A dive to 171 feet with a fast descent and a 1 or 2 minute time at that depth followed by a steady ascent to 60 feet and very slow gradual ascent to the surface over 35-40 minutes with an average depth of about 30 feet is possible on an AL 80 and with a SAC around .6 you'd still have around 1000 psi left.

But sorry, any dive that potentially puts you in a deco situation and/or 170 ft under water on a single tank is patently STUPID!

Relying on a group of buddies for redundancy is very poor planning. For example if you have a reg failure or freeflow at 170' lose access to your gas, you may have problems getting your narc'd on air buddies to understand the problem. Then you'd have to share gas (probably on a short hose) and have to either ascend sooner or switch buddies a couple times to ensure you get the gas you need without cutting any of your buddies short. And two buddies may not be enough as sharing gas on a short hose is going to burn more gas than would normally be the case. The potential result is a single OOA situation with a cascade effect where everyone in the group ends up short on gas with a faster than planned ascent and a no existant or far shorter safety stop.

I anyone is going to dive deep they need to be properly configured with adequate gas and redundancy to deal with proper contingency planning to address the number of things that may go wrong.

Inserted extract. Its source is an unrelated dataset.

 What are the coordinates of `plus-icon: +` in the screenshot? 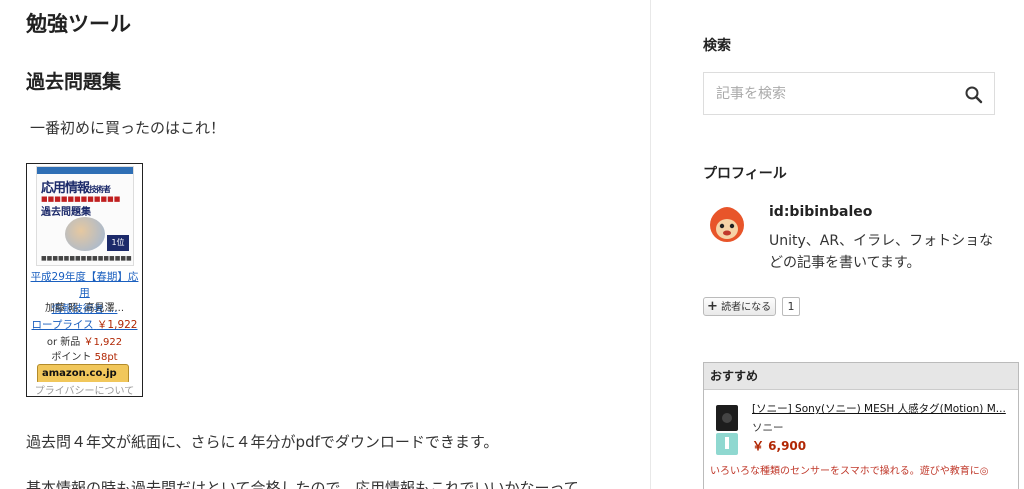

Doing it single tank can work but ONLY if everything goes off as planned as there is no margin for error. Doing it that way is essentially playing russian roulette and sooner or later someone is going to get bent or end up dead.
 
Come on! Papa Bear didn't say he was at 171 feet for the whole dive. I've done dives there with similar profiles to his, and I've rarely surfaced with my tank less than half full. On the standard quasi-recreational dive to 150' I generally use about 1/3 of my tank.